━━ Task input ━━
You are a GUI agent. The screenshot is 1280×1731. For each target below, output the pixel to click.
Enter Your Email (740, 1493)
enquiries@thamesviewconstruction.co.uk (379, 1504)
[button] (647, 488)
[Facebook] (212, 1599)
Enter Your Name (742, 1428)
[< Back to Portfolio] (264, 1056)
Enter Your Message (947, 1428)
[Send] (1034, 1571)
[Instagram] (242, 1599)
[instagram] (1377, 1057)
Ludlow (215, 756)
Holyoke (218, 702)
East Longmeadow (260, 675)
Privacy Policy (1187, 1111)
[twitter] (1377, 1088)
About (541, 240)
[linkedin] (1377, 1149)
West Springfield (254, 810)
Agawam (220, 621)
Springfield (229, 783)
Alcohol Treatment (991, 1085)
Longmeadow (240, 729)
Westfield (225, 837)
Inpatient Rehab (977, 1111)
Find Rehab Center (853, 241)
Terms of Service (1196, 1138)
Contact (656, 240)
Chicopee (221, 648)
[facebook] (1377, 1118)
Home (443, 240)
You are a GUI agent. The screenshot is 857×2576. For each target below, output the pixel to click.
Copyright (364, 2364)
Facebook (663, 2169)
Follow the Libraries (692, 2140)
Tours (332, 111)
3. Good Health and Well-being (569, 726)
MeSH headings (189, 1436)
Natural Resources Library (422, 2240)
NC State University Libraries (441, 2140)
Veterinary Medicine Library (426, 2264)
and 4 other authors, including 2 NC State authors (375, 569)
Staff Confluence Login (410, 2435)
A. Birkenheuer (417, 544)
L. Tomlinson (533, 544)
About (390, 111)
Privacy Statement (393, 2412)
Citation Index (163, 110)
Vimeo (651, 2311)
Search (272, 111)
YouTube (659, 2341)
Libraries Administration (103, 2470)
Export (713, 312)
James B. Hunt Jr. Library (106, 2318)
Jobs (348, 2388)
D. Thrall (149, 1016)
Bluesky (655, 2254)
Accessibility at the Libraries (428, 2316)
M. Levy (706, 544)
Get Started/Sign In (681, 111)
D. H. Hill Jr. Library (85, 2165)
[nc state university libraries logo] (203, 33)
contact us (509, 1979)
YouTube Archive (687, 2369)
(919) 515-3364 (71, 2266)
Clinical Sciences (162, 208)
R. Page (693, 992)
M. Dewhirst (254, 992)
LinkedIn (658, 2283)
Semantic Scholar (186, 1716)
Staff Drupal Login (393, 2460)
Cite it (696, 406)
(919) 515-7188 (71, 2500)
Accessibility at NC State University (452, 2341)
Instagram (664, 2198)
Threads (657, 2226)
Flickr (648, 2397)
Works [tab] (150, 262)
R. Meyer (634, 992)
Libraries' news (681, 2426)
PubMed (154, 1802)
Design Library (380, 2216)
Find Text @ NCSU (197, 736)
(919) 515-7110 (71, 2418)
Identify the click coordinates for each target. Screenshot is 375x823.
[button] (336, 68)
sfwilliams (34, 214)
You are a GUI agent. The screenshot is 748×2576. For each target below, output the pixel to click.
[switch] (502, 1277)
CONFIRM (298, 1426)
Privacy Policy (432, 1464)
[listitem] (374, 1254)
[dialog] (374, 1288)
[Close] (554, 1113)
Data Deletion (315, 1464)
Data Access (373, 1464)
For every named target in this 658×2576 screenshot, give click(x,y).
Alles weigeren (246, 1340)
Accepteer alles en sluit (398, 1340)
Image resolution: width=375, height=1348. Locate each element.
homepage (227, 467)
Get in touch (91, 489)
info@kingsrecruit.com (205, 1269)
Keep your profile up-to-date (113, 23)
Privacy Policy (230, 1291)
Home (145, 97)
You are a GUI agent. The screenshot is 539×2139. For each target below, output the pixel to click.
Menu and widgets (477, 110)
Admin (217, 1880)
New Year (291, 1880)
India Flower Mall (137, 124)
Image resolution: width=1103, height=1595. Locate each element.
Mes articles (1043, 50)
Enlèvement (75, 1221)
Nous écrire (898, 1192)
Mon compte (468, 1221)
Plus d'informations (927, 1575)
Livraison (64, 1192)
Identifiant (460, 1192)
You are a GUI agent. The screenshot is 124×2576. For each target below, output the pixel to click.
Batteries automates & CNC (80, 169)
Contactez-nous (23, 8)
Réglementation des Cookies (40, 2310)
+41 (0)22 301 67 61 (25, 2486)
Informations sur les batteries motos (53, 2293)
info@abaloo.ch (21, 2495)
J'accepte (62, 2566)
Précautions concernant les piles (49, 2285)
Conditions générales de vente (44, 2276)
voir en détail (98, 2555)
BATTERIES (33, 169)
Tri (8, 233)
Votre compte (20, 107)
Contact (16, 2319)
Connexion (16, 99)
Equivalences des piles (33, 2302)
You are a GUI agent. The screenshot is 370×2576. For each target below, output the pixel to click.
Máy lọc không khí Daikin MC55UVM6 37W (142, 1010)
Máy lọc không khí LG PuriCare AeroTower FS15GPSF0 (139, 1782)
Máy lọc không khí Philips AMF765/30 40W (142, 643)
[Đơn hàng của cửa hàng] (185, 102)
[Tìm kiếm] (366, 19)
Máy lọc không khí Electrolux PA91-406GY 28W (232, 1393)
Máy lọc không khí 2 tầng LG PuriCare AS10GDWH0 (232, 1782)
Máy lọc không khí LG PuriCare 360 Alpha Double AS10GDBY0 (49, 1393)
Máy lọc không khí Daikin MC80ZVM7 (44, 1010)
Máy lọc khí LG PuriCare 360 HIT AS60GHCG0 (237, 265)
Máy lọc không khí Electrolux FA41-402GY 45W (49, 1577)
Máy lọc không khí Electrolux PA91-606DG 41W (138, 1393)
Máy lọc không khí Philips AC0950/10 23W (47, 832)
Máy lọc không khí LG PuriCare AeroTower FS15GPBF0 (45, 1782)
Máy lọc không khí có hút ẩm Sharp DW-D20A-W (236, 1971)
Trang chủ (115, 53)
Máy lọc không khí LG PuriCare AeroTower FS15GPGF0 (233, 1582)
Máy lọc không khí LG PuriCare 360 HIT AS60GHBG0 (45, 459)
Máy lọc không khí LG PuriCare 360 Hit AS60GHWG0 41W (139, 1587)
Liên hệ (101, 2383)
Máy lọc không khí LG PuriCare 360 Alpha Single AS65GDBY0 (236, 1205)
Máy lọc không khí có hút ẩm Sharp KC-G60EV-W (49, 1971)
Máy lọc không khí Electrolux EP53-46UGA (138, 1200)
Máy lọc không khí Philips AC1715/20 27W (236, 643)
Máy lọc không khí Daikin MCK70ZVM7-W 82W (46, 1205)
━━━
**What is needed:**
Arrange the lines from the start of the items through the line containing "3. Good Health and Well-being (569, 726)" as a Markdown table with the columns Row and Line. Number each row, and omit blank lines.

**Task answer:**
| Row | Line |
|---|---|
| 1 | You are a GUI agent. The screenshot is 1280×1731. For each target below, output the pixel to click. |
| 2 | Enter Your Email (740, 1493) |
| 3 | enquiries@thamesviewconstruction.co.uk (379, 1504) |
| 4 | [button] (647, 488) |
| 5 | [Facebook] (212, 1599) |
| 6 | Enter Your Name (742, 1428) |
| 7 | [< Back to Portfolio] (264, 1056) |
| 8 | Enter Your Message (947, 1428) |
| 9 | [Send] (1034, 1571) |
| 10 | [Instagram] (242, 1599) |
| 11 | [instagram] (1377, 1057) |
| 12 | Ludlow (215, 756) |
| 13 | Holyoke (218, 702) |
| 14 | East Longmeadow (260, 675) |
| 15 | Privacy Policy (1187, 1111) |
| 16 | [twitter] (1377, 1088) |
| 17 | About (541, 240) |
| 18 | [linkedin] (1377, 1149) |
| 19 | West Springfield (254, 810) |
| 20 | Agawam (220, 621) |
| 21 | Springfield (229, 783) |
| 22 | Alcohol Treatment (991, 1085) |
| 23 | Longmeadow (240, 729) |
| 24 | Westfield (225, 837) |
| 25 | Inpatient Rehab (977, 1111) |
| 26 | Find Rehab Center (853, 241) |
| 27 | Terms of Service (1196, 1138) |
| 28 | Contact (656, 240) |
| 29 | Chicopee (221, 648) |
| 30 | [facebook] (1377, 1118) |
| 31 | Home (443, 240) |
| 32 | You are a GUI agent. The screenshot is 857×2576. For each target below, output the pixel to click. |
| 33 | Copyright (364, 2364) |
| 34 | Facebook (663, 2169) |
| 35 | Follow the Libraries (692, 2140) |
| 36 | Tours (332, 111) |
| 37 | 3. Good Health and Well-being (569, 726) |